Given an array nums of integers and integer k, return the maximum sum such that there exists i < j with nums[i] + nums[j] = sum and sum < k. If no i, j exist satisfying this equation, return -1.

 

Example 1:

Input: nums = [34,23,1,24,75,33,54,8], k = 60
Output: 58
Explanation: We can use 34 and 24 to sum 58 which is less than 60.

Example 2:

Input: nums = [10,20,30], k = 15
Output: -1
Explanation: In this case it is not possible to get a pair sum less that 15.

 

Constraints:

  • 1 <= nums.length <= 100
  • 1 <= nums[i] <= 1000
  • 1 <= k <= 2000

Solutions

We can first sort the array $nums$, and initialize the answer as $-1$.
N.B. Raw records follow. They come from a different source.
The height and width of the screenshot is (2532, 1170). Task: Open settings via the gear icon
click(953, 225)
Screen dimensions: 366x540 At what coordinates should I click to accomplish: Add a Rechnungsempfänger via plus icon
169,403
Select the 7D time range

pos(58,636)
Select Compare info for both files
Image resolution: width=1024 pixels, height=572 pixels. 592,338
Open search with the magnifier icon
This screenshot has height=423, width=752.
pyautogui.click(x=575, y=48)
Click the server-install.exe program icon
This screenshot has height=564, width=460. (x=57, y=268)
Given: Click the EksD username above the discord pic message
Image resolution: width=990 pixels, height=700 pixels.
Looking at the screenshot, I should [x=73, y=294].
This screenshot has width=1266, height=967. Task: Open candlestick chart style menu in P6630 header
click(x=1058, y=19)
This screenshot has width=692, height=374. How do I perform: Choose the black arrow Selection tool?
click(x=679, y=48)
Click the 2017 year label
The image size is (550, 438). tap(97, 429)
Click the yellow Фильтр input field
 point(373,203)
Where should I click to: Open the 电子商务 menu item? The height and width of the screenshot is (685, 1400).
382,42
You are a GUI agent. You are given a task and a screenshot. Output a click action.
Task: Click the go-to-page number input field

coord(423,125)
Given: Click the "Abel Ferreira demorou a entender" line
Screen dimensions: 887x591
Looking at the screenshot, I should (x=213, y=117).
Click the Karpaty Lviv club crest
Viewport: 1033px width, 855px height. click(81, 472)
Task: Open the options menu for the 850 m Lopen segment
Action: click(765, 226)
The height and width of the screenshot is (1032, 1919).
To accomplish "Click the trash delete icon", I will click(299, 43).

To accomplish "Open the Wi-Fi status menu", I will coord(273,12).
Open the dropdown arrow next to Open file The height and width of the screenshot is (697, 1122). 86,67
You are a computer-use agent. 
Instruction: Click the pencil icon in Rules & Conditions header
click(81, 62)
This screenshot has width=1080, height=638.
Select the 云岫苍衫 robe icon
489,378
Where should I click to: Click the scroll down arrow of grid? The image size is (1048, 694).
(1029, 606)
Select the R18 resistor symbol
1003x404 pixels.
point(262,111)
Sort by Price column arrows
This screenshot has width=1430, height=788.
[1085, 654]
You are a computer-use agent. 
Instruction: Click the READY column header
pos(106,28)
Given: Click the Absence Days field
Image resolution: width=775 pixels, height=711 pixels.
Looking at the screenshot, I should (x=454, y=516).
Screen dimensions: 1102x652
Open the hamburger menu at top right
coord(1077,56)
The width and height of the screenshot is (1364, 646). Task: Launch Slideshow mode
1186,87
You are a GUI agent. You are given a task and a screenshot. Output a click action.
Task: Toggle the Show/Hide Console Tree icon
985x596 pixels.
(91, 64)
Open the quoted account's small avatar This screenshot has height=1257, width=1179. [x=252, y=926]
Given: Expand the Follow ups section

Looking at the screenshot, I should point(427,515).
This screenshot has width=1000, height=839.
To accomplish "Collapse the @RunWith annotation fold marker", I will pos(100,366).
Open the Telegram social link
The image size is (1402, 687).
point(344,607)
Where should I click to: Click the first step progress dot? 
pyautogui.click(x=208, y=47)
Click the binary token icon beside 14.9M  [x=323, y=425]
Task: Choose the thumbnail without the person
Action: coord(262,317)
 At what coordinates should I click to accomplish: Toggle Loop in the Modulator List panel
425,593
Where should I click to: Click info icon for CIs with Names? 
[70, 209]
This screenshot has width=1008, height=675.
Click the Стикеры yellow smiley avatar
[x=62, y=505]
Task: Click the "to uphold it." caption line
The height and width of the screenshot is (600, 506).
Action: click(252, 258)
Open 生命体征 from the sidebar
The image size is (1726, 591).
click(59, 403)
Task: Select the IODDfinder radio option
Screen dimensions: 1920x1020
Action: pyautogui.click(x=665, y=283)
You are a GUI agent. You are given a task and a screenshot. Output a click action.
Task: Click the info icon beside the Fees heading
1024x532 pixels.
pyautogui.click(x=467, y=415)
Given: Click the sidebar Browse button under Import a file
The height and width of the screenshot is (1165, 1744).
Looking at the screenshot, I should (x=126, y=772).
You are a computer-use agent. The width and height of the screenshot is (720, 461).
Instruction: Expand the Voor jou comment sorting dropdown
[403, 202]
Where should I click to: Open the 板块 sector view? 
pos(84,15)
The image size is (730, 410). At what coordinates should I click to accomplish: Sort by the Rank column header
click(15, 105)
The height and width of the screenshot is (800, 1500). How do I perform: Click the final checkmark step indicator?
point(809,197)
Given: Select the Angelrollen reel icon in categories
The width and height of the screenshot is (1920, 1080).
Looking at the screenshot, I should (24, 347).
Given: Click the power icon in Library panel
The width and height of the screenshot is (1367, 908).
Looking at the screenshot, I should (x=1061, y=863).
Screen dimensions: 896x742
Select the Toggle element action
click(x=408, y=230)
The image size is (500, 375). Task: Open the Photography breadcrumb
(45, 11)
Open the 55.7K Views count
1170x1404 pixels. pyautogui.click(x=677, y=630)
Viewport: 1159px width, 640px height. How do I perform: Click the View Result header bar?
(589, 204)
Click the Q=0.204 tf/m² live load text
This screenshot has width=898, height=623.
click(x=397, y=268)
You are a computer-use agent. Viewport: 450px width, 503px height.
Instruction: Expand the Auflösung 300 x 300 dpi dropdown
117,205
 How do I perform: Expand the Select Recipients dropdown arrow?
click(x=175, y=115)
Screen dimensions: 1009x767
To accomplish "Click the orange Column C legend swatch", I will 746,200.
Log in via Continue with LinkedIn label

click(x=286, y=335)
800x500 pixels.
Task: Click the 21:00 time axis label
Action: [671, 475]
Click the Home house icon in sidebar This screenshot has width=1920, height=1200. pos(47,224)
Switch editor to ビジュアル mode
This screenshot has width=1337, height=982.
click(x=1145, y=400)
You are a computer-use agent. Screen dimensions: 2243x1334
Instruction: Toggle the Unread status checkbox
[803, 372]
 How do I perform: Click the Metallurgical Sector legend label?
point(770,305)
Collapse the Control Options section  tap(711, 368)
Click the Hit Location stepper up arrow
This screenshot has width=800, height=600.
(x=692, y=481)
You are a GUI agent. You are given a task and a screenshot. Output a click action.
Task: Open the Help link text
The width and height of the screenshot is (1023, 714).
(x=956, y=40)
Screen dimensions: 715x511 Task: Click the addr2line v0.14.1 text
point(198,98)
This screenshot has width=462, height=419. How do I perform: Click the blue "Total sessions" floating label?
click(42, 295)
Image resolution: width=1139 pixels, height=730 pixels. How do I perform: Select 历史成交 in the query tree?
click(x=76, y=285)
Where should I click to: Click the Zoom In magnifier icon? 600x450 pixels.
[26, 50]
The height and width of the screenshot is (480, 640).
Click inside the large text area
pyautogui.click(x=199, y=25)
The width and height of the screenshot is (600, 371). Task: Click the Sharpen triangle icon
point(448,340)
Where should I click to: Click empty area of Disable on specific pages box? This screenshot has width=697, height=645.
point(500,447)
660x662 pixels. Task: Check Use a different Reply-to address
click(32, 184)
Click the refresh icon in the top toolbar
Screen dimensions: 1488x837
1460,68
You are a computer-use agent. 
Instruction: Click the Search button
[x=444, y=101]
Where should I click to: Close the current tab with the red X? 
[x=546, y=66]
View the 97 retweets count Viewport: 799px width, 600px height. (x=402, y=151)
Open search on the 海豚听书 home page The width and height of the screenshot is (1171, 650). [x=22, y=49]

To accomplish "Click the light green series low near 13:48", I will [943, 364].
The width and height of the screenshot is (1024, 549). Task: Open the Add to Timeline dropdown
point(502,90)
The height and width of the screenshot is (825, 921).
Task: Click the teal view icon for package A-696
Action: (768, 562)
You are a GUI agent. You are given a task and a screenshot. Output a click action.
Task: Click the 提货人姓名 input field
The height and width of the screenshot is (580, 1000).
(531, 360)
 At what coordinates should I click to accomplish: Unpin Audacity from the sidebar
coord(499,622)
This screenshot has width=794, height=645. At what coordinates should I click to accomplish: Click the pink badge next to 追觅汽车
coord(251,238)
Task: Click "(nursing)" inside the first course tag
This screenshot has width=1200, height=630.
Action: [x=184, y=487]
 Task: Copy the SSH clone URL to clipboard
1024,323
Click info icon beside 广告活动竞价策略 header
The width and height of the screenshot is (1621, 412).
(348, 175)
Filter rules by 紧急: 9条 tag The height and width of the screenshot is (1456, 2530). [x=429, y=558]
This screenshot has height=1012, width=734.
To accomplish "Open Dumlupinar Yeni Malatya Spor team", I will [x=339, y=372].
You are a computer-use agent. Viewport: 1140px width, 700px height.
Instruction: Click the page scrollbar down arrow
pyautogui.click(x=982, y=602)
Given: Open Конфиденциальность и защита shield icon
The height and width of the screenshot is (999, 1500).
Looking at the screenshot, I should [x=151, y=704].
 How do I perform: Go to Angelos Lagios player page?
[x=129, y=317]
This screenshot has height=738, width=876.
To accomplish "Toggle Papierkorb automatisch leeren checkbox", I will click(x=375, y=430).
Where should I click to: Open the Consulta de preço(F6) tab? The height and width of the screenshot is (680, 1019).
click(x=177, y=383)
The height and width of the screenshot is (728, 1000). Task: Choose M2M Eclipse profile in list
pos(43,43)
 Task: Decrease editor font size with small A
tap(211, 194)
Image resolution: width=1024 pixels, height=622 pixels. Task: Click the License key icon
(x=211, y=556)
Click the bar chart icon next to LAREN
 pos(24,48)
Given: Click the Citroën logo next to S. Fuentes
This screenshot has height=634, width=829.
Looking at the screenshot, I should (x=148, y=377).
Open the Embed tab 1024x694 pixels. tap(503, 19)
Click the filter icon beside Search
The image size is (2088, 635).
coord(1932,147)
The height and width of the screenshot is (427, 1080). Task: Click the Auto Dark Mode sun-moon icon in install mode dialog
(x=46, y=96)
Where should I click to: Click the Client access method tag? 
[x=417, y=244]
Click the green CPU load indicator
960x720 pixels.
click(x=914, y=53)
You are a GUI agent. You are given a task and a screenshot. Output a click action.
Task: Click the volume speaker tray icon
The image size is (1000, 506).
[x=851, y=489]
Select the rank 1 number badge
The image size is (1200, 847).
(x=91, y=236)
Next, we enumerate each element $nums[i]$ in the array, and find the maximum $nums[j]$ in the array that satisfies $nums[j] + nums[i] < k$. Here, we can use binary search to speed up the search process. If we find such a $nums[j]$, then we can update the answer, i.e., $ans = \max(ans, nums[i] + nums[j])$.

After the enumeration ends, return the answer.

The time complexity is $O(n \times \log n)$, and the space complexity is $O(\log n)$. Here, $n$ is the length of the array $nums$.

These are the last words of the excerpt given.